Extension of AFSPA in Nagaland and Arunachal Pradesh

  • 27 Sep 2023

Recently, the Ministry of Home Affairs (MHA) has extended the Armed Forces (Special Powers) Act (AFSPA) in parts of Nagaland and Arunachal Pradesh for six more months, granting extensive powers to armed forces and Central Armed Police Forces in "disturbed areas."

Key Points

  • AFSPA Extension: The MHA has extended the Armed Forces (Special Powers) Act (AFSPA) in parts of Nagaland and Arunachal Pradesh for an additional six months, starting from October 1.
  • Powers Granted: The AFSPA provides armed forces and Central Armed Police Forces deployed in "disturbed areas" with the authority to take actions such as killing individuals violating the law, making arrests, conducting searches without a warrant, and offering protection from prosecution and legal suits without requiring Central government sanction.
  • Districts Covered in Nagaland: The AFSPA extension applies to eight districts in Nagaland, including Dimapur, Niuland, Chumoukedima, Mon, Kiphire, Noklak, Phek, and Peren. It also covers specific areas within 21 police stations in five other districts.
  • Arunachal Pradesh Inclusion: In Arunachal Pradesh, the districts of Tirap, Changlang, and Longding, as well as specific areas under Namsai, Mahadevpur, and Chowkham police stations in Namsai district near the Assam border, have been declared as "disturbed areas" under the AFSPA for six months from October 1.
  • Earlier Order: This notification extends a previous order issued in March, continuing the pplication of AFSPA in these regions.
  • AFSPA in Nagaland: The AFSPA had been in effect throughout Nagaland since 1995. The MHA, as well as state governments, have the authority to issue notifications related to the AFSPA.

Introduction to AFSPA

  • AFSPA grants armed forces special powers to maintain public order in "disturbed areas."
  • It bestows specific authorities and privileges upon the armed forces to carry out their duties effectively.
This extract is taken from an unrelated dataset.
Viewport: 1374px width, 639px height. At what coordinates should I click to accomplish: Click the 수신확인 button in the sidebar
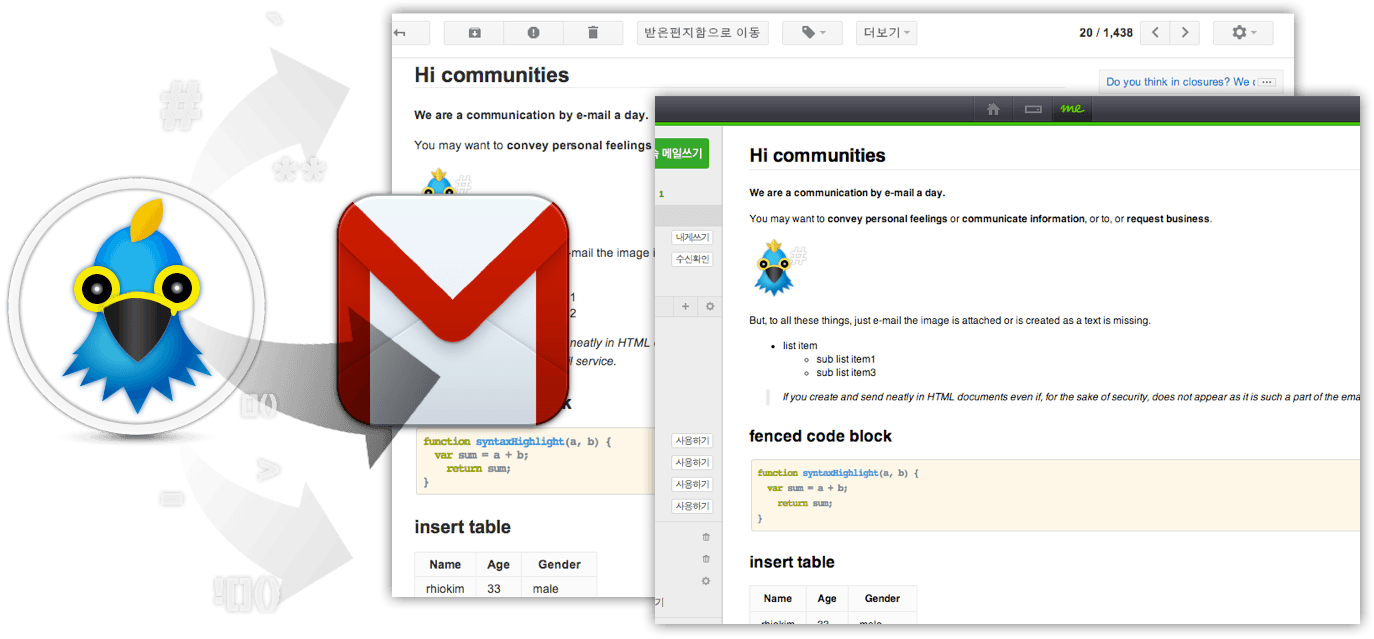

Powers Granted to Armed Forces

Prohibition of Gatherings

  • Armed forces can prohibit gatherings of five or more persons in an area.
  • They may use force or open fire after issuing a warning if individuals are believed to contravene the law.

Arrest and Search Powers

  • In cases of reasonable suspicion, the army can arrest individuals without a warrant.
  • They have the authority to enter or search premises without a warrant.
  • Banning the possession of firearms is also within their jurisdiction.

Handling Arrested Persons

  • Individuals arrested or taken into custody may be handed over to the nearest police station along with a report detailing the circumstances leading to the arrest.

Declaration of "Disturbed Area" and Authoritative Entities

  • A "disturbed area" is designated through a notification under Section 3 of AFSPA.
  • Disturbances can result from differences or disputes between religious, racial, linguistic, regional, or caste-based groups or communities.
  • The power to declare an area as disturbed lies with the Central Government, the State Governor, or the Union Territory administrator.

Controversies Surrounding AFSPA

  • Human Rights Violations: AFSPA empowers security personnel, including non-commissioned officers, to use force, including deadly force, for the maintenance of public order.
  • It allows soldiers to enter premises, search, and make arrests without warrants.
  • This has led to allegations of fake encounters and human rights violations in disturbed areas, raising concerns.
  • Jeevan Reddy Committee Recommendations: A committee headed by Justice B.P. Jeevan Reddy recommended the repeal of AFSPA and suggested incorporating relevant provisions into the Unlawful Activities (Prevention) Act, 1967.
  • It also proposed specifying the powers of armed and paramilitary forces and establishing grievance cells in deployed areas.
  • Second ARC Recommendation:The Second Administrative Reforms Commission's 5th report on public order also recommended the repeal of AFSPA, but these recommendations remain unimplemented.

Supreme Court's Views on AFSPA

  • The Supreme Court, in a 1998 judgment (Naga People's Movement of Human Rights v. Union of India), upheld the constitutionality of AFSPA.
  • The judgment outlined that the central government can make a suo-motu declaration but should ideally consult the state government.
  • Declarations should be for a limited duration and subject to periodic review every six months.
  • Authorized officers must use minimal force necessary for effective action when exercising AFSPA powers.